#### Tasks to perform:
A - According to the vegetable garden passage, how do organic gardeners protect potatoes from Colorado potato beetles?
B - Turn the paragraph in the vegetable garden passage that begins "Now, think about how much time" into a short bulleted list that keeps its main facts.

#### Given passage:
----------
Does your garden get enough full sun to grow heat-loving crops such as peppers, tomatoes and squash? Or perhaps your garden has some full-sun sections but also areas that get only a few hours of direct sun every day. Crops that will still produce with 3-6 hours of sun per day include lettuce, spinach, broccoli, cauliflower, beets, Brussels sprouts, radishes and Swiss chard.

Now, think about how much time you have to devote to the garden. Some crops require more maintenance than others. For example, carrots require little more than sowing, thinning, watering and weeding, while potatoes require planting, periodic hilling, watering, weeding and protection from Colorado potato beetles, a chore that in the organic garden involves covering the crop with a floating row cover to exclude the beetle. Other crops, such as tomatoes, require staking, pruning or both. Again, experienced gardeners can help you identify the high-maintenance crops.

In general, as a beginning gardener, grow crops that do not require a lot of tricks for success. Then, as you become more experienced and confident, take on more challenging crops.

Finally, consider the size of your garden. I often sit in front of the wood stove on many snowy January evenings and browse the seed catalogs that come in the mail that time of year, wanting to grow ten times as many vegetable crops as I have the garden space to plant. But I have learned that a little of this and a little of that cannot compete with the need for daily handfuls of pineapple tomatillos or pounds of potatoes to last the winter. If space is limited, avoid growing crops such as corn, melons or winter squash (including pumpkins), the low-value crops with relatively sparse yields per square foot of garden space. Consider buying these vegetables from a local farmer, saving your garden space for the high-value crops on your family’s wish list.
----------
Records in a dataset
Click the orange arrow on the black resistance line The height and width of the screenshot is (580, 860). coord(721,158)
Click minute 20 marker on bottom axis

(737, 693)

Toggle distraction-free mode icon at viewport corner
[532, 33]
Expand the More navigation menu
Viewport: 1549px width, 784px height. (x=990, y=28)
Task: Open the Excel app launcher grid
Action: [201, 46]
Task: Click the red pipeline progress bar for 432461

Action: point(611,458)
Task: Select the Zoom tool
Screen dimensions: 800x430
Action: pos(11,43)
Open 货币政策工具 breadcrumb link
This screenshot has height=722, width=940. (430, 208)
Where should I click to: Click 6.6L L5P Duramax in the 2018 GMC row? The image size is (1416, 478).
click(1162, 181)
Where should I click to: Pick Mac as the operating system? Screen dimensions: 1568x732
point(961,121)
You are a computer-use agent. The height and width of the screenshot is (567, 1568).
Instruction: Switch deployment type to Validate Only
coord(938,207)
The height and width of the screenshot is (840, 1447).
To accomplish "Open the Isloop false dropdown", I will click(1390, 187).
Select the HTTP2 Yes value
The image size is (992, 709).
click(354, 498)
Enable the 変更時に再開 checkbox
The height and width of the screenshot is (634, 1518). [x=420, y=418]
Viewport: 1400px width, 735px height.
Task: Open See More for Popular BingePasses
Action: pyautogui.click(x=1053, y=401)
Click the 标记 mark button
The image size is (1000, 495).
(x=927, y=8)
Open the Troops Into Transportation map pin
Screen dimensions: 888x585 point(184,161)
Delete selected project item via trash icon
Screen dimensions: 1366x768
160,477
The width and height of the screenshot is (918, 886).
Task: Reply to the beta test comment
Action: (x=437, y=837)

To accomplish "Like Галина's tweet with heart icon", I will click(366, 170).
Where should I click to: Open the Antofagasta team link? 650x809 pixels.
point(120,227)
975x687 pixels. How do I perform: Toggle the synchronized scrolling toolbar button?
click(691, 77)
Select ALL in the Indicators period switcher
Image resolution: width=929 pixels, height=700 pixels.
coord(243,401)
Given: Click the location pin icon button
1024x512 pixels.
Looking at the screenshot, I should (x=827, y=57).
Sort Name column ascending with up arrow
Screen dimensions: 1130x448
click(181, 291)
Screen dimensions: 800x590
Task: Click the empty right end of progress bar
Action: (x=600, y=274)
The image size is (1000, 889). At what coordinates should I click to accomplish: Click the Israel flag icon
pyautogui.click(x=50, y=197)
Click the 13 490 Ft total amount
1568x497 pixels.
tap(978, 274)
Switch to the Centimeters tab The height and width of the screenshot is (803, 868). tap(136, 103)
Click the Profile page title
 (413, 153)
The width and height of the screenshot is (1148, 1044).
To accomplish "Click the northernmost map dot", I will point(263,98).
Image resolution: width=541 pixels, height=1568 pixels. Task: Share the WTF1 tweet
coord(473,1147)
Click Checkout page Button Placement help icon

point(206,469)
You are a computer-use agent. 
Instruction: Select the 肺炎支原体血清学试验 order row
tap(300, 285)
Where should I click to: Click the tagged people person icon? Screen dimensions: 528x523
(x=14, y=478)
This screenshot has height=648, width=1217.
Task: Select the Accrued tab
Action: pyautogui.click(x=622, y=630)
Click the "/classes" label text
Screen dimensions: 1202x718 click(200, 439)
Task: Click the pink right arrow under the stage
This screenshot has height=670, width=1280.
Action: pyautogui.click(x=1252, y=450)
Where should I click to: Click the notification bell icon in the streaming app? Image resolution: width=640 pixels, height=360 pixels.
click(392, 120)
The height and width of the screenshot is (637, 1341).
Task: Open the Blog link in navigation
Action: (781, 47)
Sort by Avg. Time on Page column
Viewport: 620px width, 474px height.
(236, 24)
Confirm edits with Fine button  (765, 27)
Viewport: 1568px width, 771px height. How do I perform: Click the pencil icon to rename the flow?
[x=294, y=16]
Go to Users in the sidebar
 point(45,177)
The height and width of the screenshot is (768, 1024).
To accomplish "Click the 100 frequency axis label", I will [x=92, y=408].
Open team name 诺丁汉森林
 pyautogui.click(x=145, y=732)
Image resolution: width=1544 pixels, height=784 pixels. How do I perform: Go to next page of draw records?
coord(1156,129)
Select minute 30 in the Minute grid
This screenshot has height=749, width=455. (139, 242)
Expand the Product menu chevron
----------
#### Problem solutions:
A - They cover the crop with a floating row cover to keep the beetle out.

B -
- Consider how much time you can give the garden, since some crops need more upkeep than others.
- Carrots need little beyond sowing, thinning, watering and weeding.
- Potatoes need planting, periodic hilling, watering, weeding and protection from Colorado potato beetles. In an organic garden, that means covering them with a floating row cover.
- Crops such as tomatoes need staking, pruning or both.
- Experienced gardeners can help identify high-maintenance crops.